Re: [PATCH v13 02/12] bcache: initialize the nvm pages allocator

Coly Li <colyli@xxxxxxx> · Tue, 28 Dec 2021 13:29:18 +0800

Hi Jens,

Thank you for review the patches. I was in travel for a week when you 
replied the email and after the travel I was sick for one more week. 
Just being able to sit in front of my laptop now.

I reply inline bellow your comments.

On 12/13/21 3:34 AM, Jens Axboe wrote:
On 12/12/21 10:05 AM, Coly Li wrote:

diff --git a/drivers/md/bcache/nvmpg.c b/drivers/md/bcache/nvmpg.c
new file mode 100644
index 000000000000..b654bbbda03e
--- /dev/null
+++ b/drivers/md/bcache/nvmpg.c
@@ -0,0 +1,340 @@
+// SPDX-License-Identifier: GPL-2.0
+/*
+ * Nvdimm page-buddy allocator
+ *
+ * Copyright (c) 2021, Intel Corporation.
+ * Copyright (c) 2021, Qiaowei Ren<qiaowei.ren@xxxxxxxxx>.
+ * Copyright (c) 2021, Jianpeng Ma<jianpeng.ma@xxxxxxxxx>.
+ */
+
+#include "bcache.h"
+#include "nvmpg.h"
+
+#include <linux/slab.h>
+#include <linux/list.h>
+#include <linux/mutex.h>
+#include <linux/dax.h>
+#include <linux/pfn_t.h>
+#include <linux/libnvdimm.h>
+#include <linux/mm_types.h>
+#include <linux/err.h>
+#include <linux/pagemap.h>
+#include <linux/bitmap.h>
+#include <linux/blkdev.h>
+
[snipped]
+	expected_csum = csum_set(sb);
+	if (expected_csum != sb->csum) {
+		pr_info("csum is not match with expected one\n");
"Checksum mismatch"

Copied, it will be fixed.


would be more correct english, should it print the checksums as well?
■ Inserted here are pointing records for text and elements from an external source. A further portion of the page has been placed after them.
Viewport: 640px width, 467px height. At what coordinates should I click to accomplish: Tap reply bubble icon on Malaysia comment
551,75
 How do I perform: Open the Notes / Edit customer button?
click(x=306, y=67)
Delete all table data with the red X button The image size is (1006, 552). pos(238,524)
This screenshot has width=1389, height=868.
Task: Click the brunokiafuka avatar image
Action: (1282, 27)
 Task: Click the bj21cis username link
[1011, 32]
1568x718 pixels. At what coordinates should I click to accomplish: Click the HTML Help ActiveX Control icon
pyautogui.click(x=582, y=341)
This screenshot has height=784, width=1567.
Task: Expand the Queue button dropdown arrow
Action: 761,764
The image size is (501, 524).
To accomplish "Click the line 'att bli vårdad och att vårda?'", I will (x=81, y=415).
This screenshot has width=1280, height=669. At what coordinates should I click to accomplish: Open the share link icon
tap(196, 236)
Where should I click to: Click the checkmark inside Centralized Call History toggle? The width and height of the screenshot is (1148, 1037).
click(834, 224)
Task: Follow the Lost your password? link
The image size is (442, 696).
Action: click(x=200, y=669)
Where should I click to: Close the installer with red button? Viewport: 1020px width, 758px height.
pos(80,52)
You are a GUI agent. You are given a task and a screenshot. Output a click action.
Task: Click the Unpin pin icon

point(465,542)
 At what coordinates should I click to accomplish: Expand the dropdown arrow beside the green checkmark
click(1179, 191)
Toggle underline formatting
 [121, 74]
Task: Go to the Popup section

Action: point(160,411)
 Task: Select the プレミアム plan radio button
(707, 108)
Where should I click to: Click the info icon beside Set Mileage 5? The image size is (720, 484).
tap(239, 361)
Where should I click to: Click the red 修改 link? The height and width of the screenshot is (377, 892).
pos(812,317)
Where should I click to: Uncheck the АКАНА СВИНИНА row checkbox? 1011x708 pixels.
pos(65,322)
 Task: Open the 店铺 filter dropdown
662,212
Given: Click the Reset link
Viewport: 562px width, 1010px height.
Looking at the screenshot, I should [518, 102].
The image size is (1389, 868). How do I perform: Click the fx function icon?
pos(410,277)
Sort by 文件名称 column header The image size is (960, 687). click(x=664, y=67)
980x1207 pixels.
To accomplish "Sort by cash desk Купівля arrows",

This is the style following bcache code to report bad check sum, like,
super.c:718:                pr_warn("bad csum reading priorities\n");
journal.c:141:                pr_info("%u: bad csum, %zu bytes, offset 
%u\n",

There might be fine to only notice the bad csum status.

+		goto put_page;
+	}
+
+	if (memcmp(sb->magic, bch_nvmpg_magic, 16)) {
+		pr_info("invalid bch_nvmpg_magic\n");
+		goto put_page;
+	}
+
+	if (sb->sb_offset !=
+	    BCH_NVMPG_OFFSET(sb->this_ns, BCH_NVMPG_SB_OFFSET)) {
+		pr_info("invalid superblock offset 0x%llx\n", sb->sb_offset);
+		goto put_page;
+	}
+
+	r = -EOPNOTSUPP;
+	if (sb->total_ns != 1) {
+		pr_info("multiple name space not supported yet.\n");
+		goto put_page;
+	}
Please use namespace consistently.

Copied, it will be fixed.

+struct bch_nvmpg_ns *bch_register_namespace(const char *dev_path)
+{
+	struct bch_nvmpg_ns *ns = NULL;
+	struct bch_nvmpg_sb *sb = NULL;
+	char buf[BDEVNAME_SIZE];
+	struct block_device *bdev;
+	pgoff_t pgoff;
+	int id, err;
+	char *path;
+	long dax_ret = 0;
+
+	path = kstrndup(dev_path, 512, GFP_KERNEL);
+	if (!path) {
+		pr_err("kstrndup failed\n");
+		return ERR_PTR(-ENOMEM);
+	}
Really don't think we need that piece of information. Same for a lot of
other places, you have a ton of pr_err() stuff that looks mostly like
debugging.

Hmm, I think I need your guidance here. When I review the code, IMHO the 
error message is necessary but don't print them in run time code. Such 
place is in NVDIMM namespace registration code path, therefore I 
accepted it. This is what I was trained for long time....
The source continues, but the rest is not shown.